[Raw records]
— start —
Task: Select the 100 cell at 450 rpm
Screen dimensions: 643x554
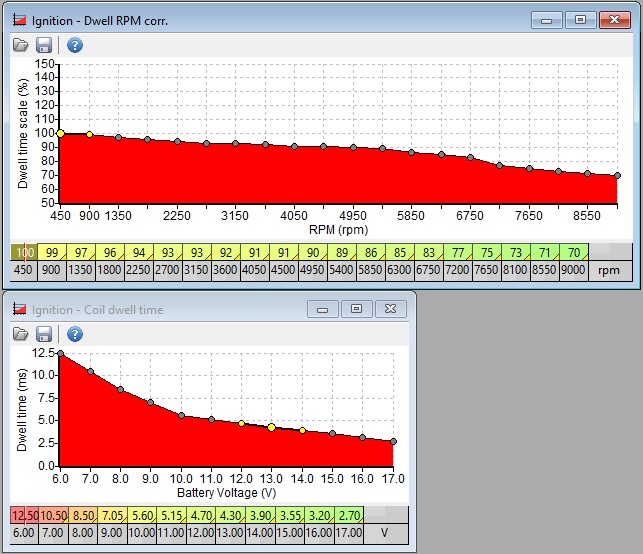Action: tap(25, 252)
— end —
— start —
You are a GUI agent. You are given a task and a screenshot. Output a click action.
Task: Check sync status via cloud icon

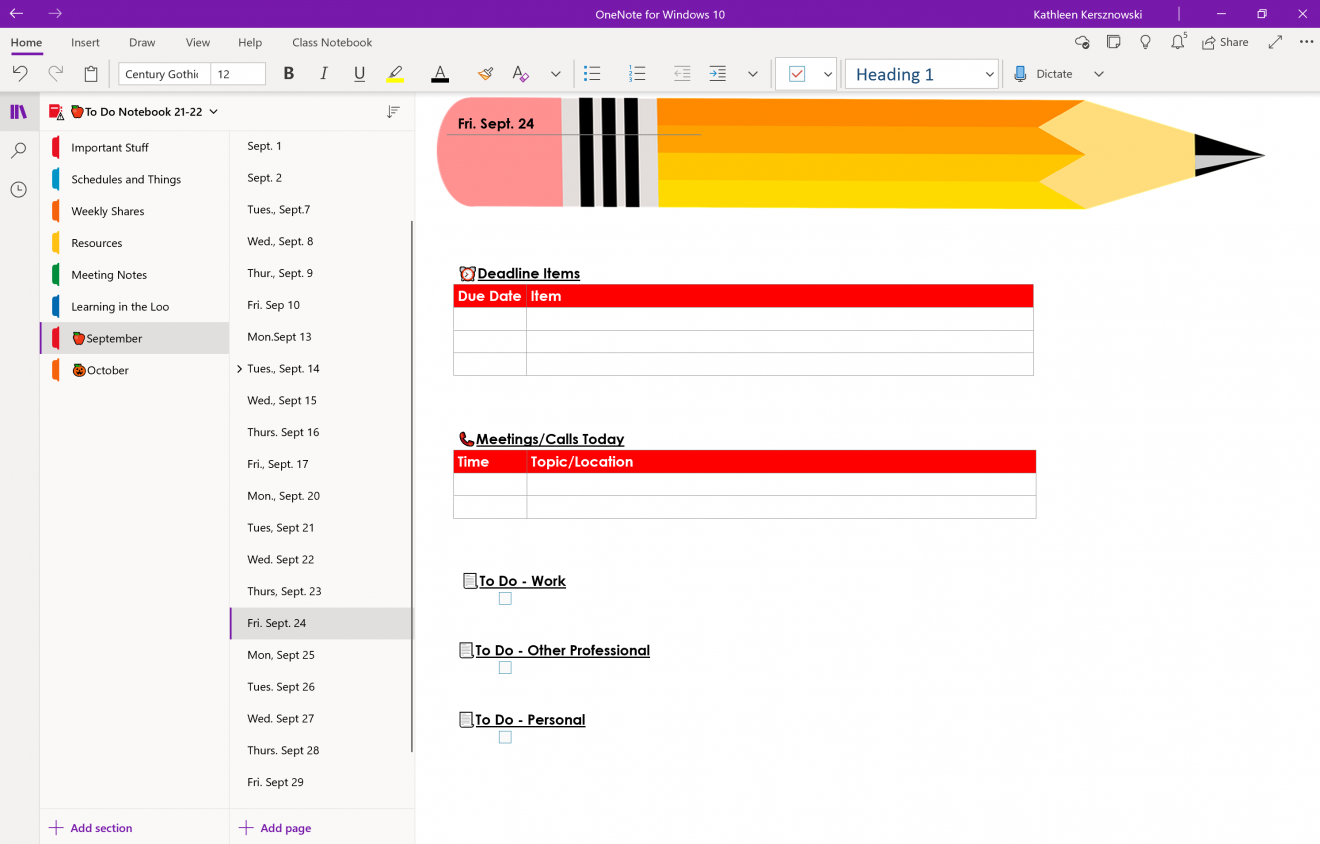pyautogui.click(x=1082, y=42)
— end —
— start —
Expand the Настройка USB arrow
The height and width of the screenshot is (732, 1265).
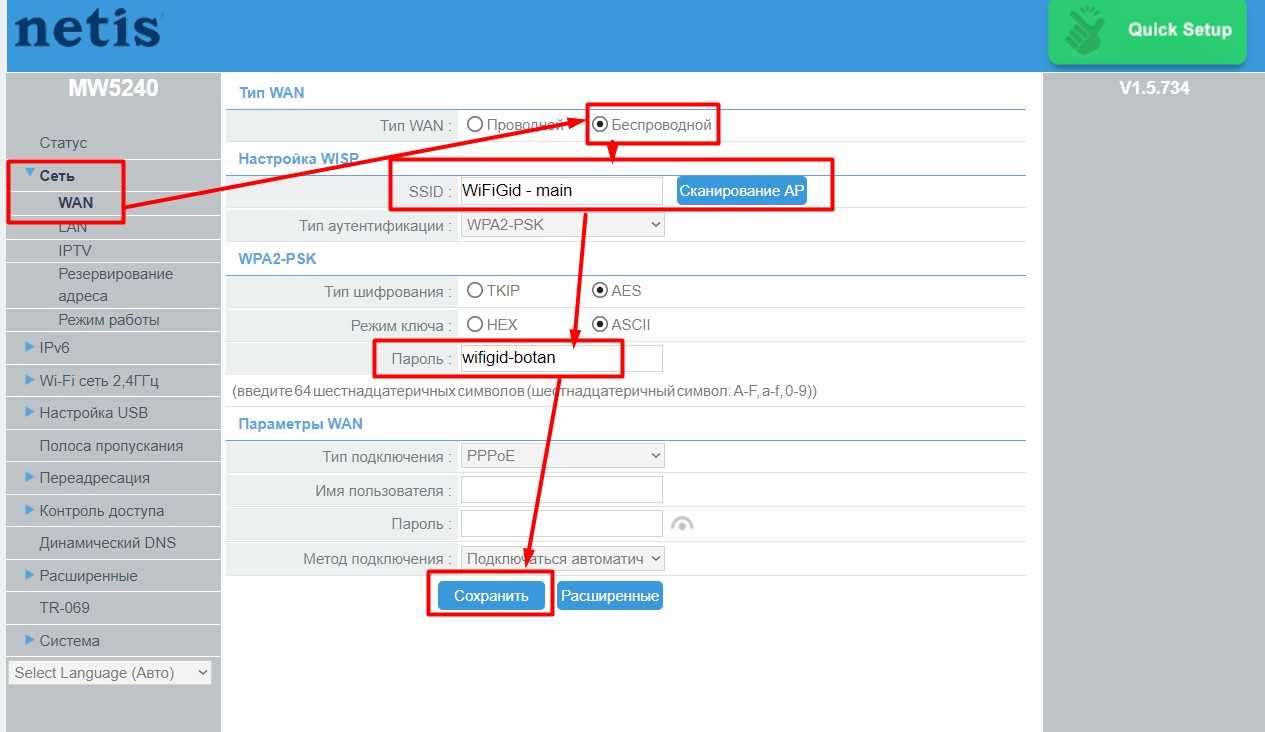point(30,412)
— end —
[Set problem]
Count the lines in the data above that contain the string "screenshot", and reply with the number alone.

[Task output]
2